In the meantime, there are ways to get around staff shortages, such as reducing menu sizes and preparation time. Some operators are replacing in-room dining with the ability to order food through delivery platforms.

Heksch suggests reducing the amount of food storage space to avoid filling it unnecessarily, and using space more profitably, and while kitchens may be getting smaller in Europe, Ellis says that he’s observed restaurant kitchens in Dubai getting bigger and venues turning around three dinner services. However, he warns of subsequently failing to offer good service: “If you try to milk that cash cow too much, you’ll get a backlash.”

Maximising beverage profits

The same applies to beverages – Ellis warns that although for many establishments in Dubai, 70% of revenue comes from alcohol, you can only push prices so far before guests push back.

“You have to find that sweet spot where they’re getting value for money,” he says. “It takes trial and error to find out where you want to position your beverage programme.”

For example, lowering the price of wine can mean selling more, while making a beverage “more experiential” can command a higher price point.

And using pre-made ingredients or batch drinks to save on man hours doesn’t mean reducing service standards, says Heksch. “Rather than doing 15 cocktails, let’s do six, let’s do them well and engage with the guest,” he says.

While there is an increasing trend for ‘low to no’ alcohol options, particularly among younger guests, Richter suggests that reports of a declining booze industry have been somewhat exaggerated: “I see it on the shelves of the supermarkets… but I can’t confirm it’s in the revenues we’re doing in the hotel,” he says. He suggests that young people are opting for quality over quantity and spending “top dollars” on luxury spirits.

“The people who do spend this money, €20-€30 for a drink or €200 for a bottle of Champagne, are getting younger,” he says. “They’re more aware of the quality, they’re more educated about brands.”

For operators, tough times will mean a laser focus on both margins and service, maximising profit from every avenue but still providing a guest experience that makes them want to come back.
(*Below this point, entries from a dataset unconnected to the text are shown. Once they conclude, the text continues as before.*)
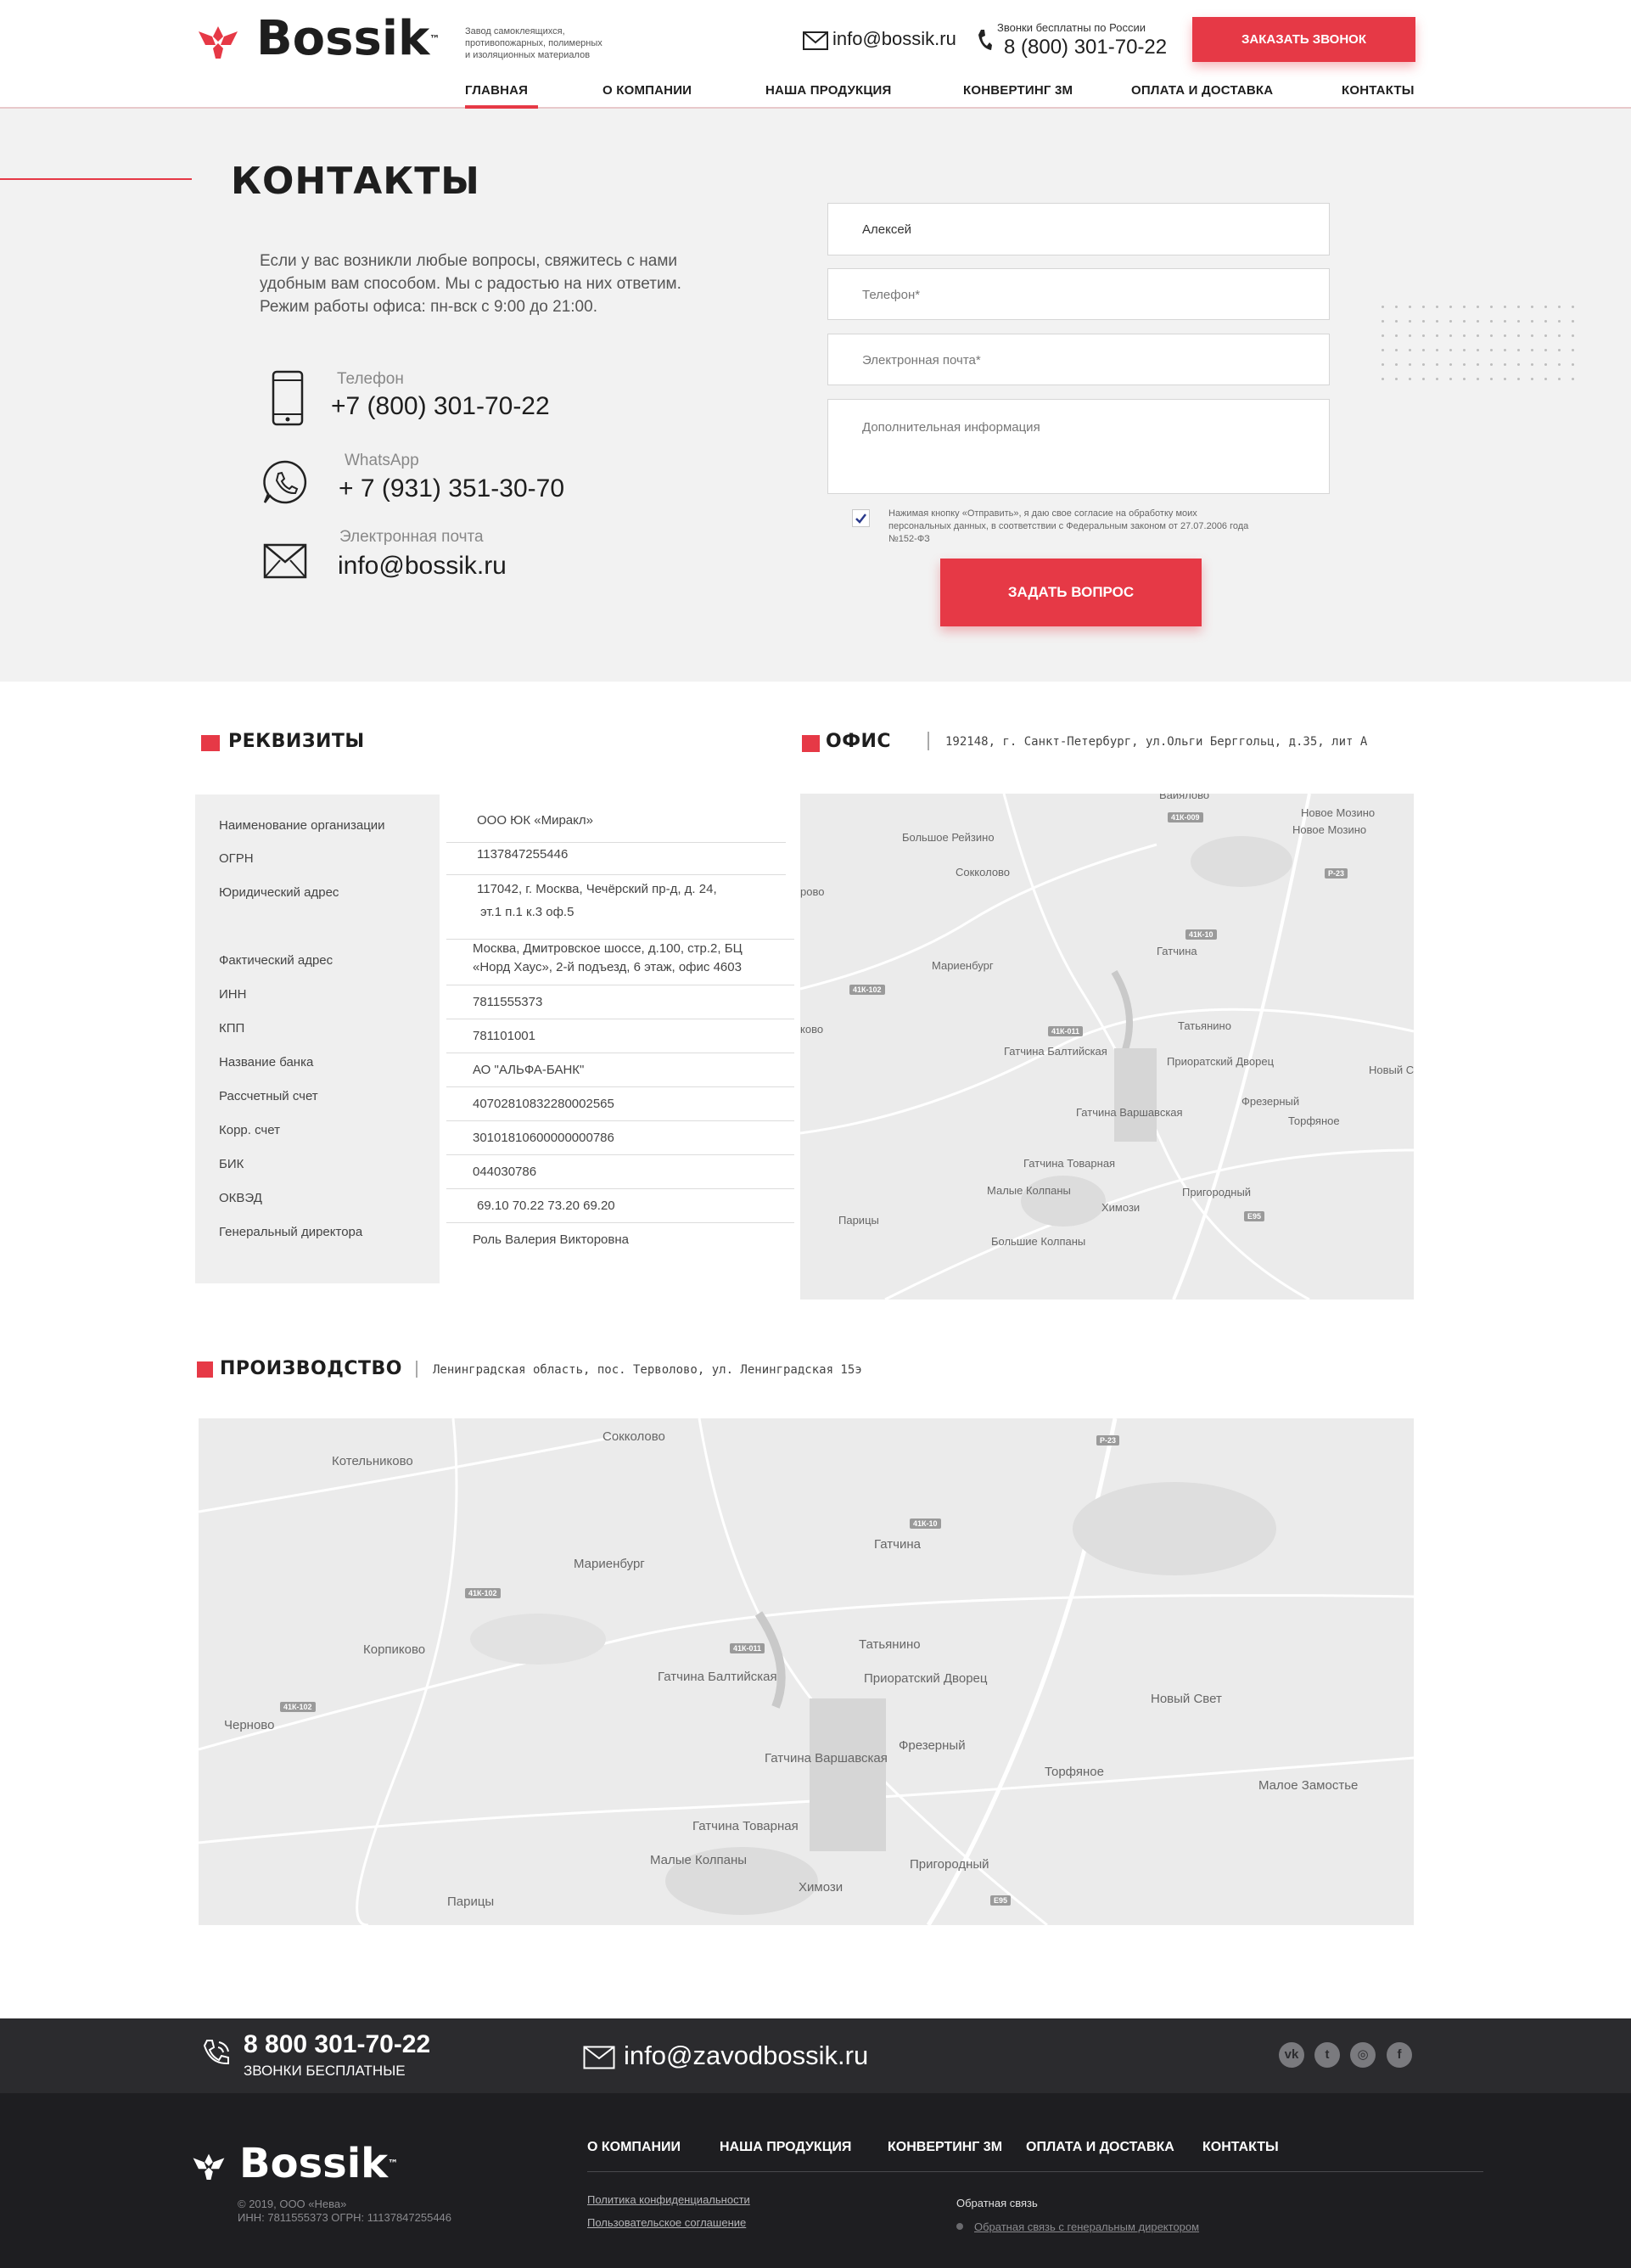 The height and width of the screenshot is (2268, 1631). Describe the element at coordinates (1378, 90) in the screenshot. I see `nav-contacts: КОНТАКТЫ` at that location.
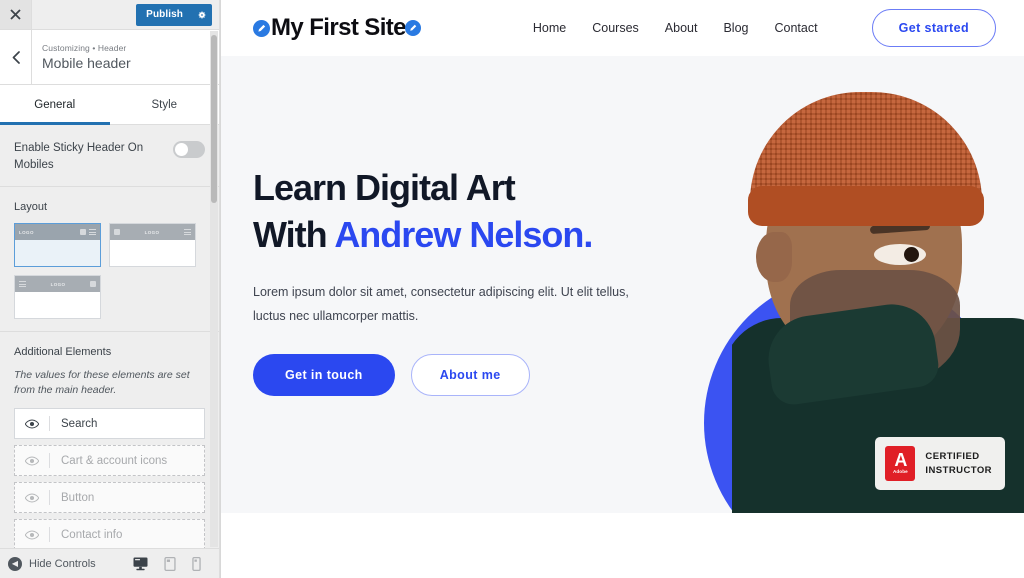 The image size is (1024, 578). What do you see at coordinates (900, 460) in the screenshot?
I see `adobe-logo-letter: A` at bounding box center [900, 460].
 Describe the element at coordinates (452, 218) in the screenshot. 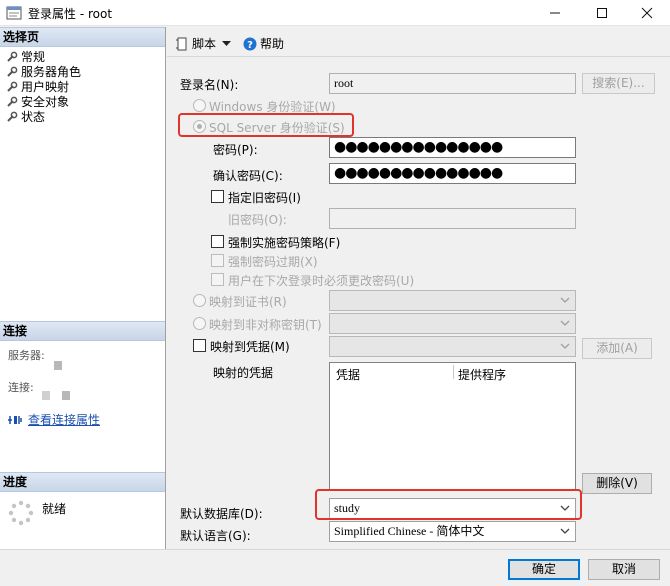

I see `old-password-field` at that location.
“That’s absolutely crucial for anything that’s going to be sustainable,” says Ellis. “Keep an eye on the bottom line but keep a very close eye on the overall guest experience and listen to what guests say when they come back.”

All those quoted in the article appeared on stage at the International Hospitality Investment Forum (IHIF) held in Berlin between May 15 and 17, in a session called: Optimizing F&B Programme Operations to Manage Cost and Increase Profit Margins.